Ce serait oublier, d'une part, que les maires et les ministres qui nous gouvernent ont été élus - et dans bien des cas réélus - démocratiquement par la population.

Ce serait oublier, d'autre part, que les municipalités et le gouvernement agissent en théorie sous l'oeil vigilant et indépendant de vérificateurs généraux dont la mission est précisément de contrôler l'utilisation des ressources publiques et de s'assurer qu'elles sont gérées en conformité avec les lois et un souci d'économie, d'efficience et d'efficacité.
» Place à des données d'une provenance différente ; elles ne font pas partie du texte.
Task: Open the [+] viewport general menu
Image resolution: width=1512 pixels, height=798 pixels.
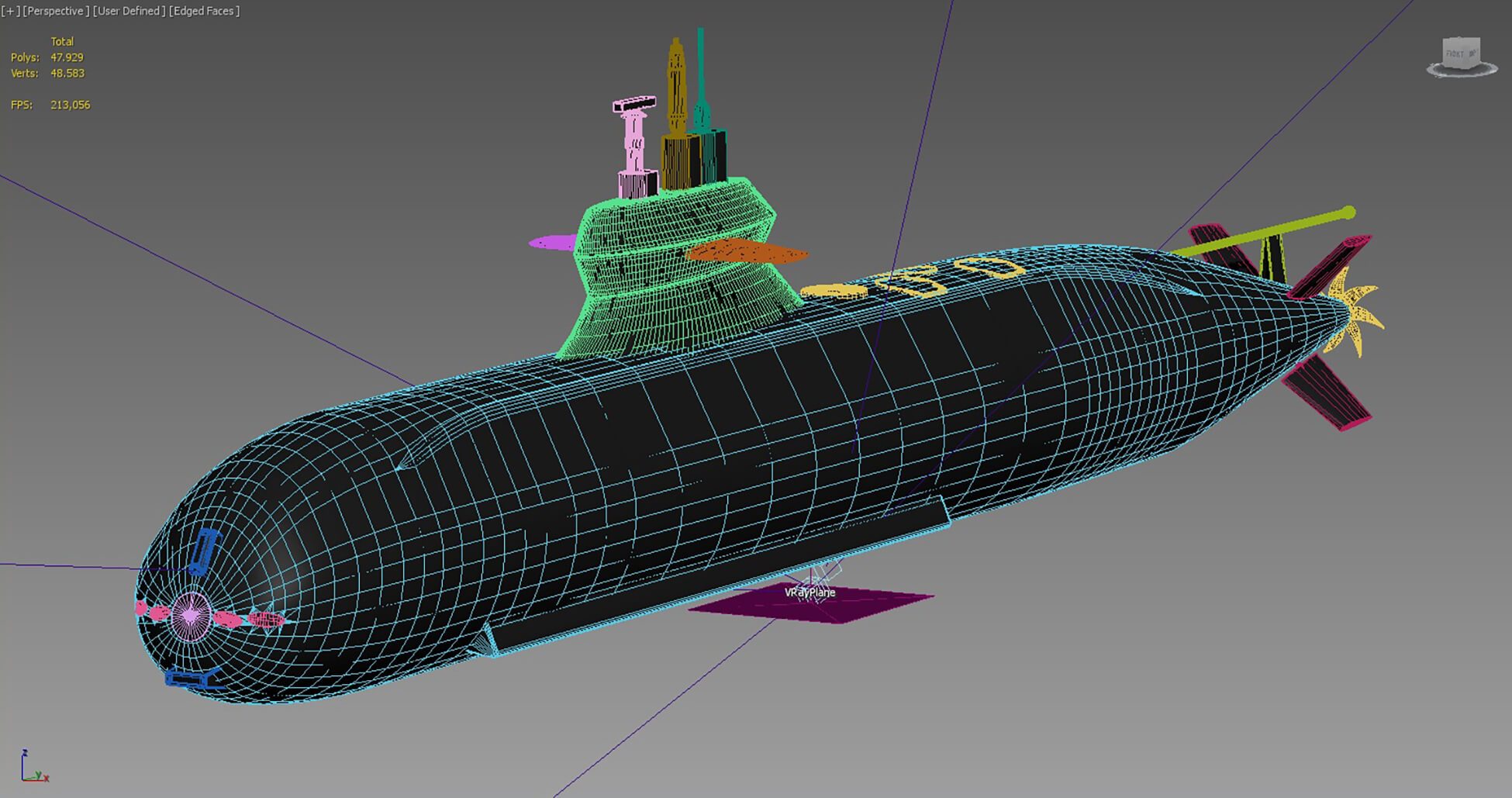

Chaque année, les vérificateurs généraux de la Ville de Montréal, de la Ville de Laval ou du gouvernement du Québec produisent plusieurs centaines de pages pour rendre compte de leurs audits et faire part de leurs recommandations. En septembre 2009, le vérificateur général de la Ville de Montréal rédigeait ainsi un rapport remarqué dans lequel il mettait en évidence différentes zones d'ombre à forte odeur de collusion entourant l'attribution du marché des compteurs d'eau de la Ville de Montréal. On sait ce qu'il est advenu de ce rapport et des nombreux coups qui ont été portés par la suite contre Jacques Bergeron pour tenter de le décrédibiliser.

Le rôle d'un vérificateur, qu'il s'agisse du secteur public ou du secteur privé, consiste à produire de la confiance entre l'entité qu'il contrôle et le public qui en dépend. Lorsqu'il échoue, les conséquences sont graves. La disparition brutale du cabinet Arthur Andersen impliqué dans l'affaire Enron est là pour en témoigner. La confiance est un élément fondamental, non seulement pour le climat des affaires, mais également pour l'harmonie sociale. Tout ce qui altère le lien social entre le gouvernement et les citoyens est une atteinte sérieuse au contrat démocratique.

Qu'il ait fallu ainsi attendre une commission d'enquête publique pour faire toute la lumière sur la gestion illégale et inefficace des fonds publics dans le domaine de la construction - c'est-à-dire pour faire en partie le travail attendu des vérificateurs - appelle sans délai un débat public autour des questions suivantes. Les vérificateurs de la province et des municipalités du Québec disposent-ils des ressources humaines et financières nécessaires pour exécuter leur mission? Ont-ils le pouvoir et l'autorité nécessaire pour mener leurs enquêtes face à des puissances mafieuses? Les contrôles internes des administrations publiques sont-ils à ce point défaillants qu'ils rendent la tâche des vérificateurs impossible? Sont-ils suffisamment protégés des pressions du pouvoir politique pour pouvoir assumer leur rôle de chien de garde et ne pas hésiter à bousculer les intérêts les plus établis? Bref, la vérification des comptes et de la gestion des administrations telle qu'elle est pratiquée aujourd'hui est-elle encore le bon outil pour détecter les menaces de fraude et de corruption?

Lorsque les feux des projecteurs médiatiques se seront éteints sur la commission Charbonneau, il reviendra au gouvernement d'en appliquer les recommandations et aux vérificateurs généraux d'en surveiller la mise en oeuvre. En conséquence, si les travaux de la commission devaient se conclure sans avoir sérieusement examiné et réfléchi au rôle et aux responsabilités des vérificateurs généraux, il y aurait tout lieu de craindre que la confiance du public ne puisse être pleinement rétablie, non seulement vis-à-vis de ceux qui nous gouvernent, mais également vis-à-vis de ceux qui les surveillent.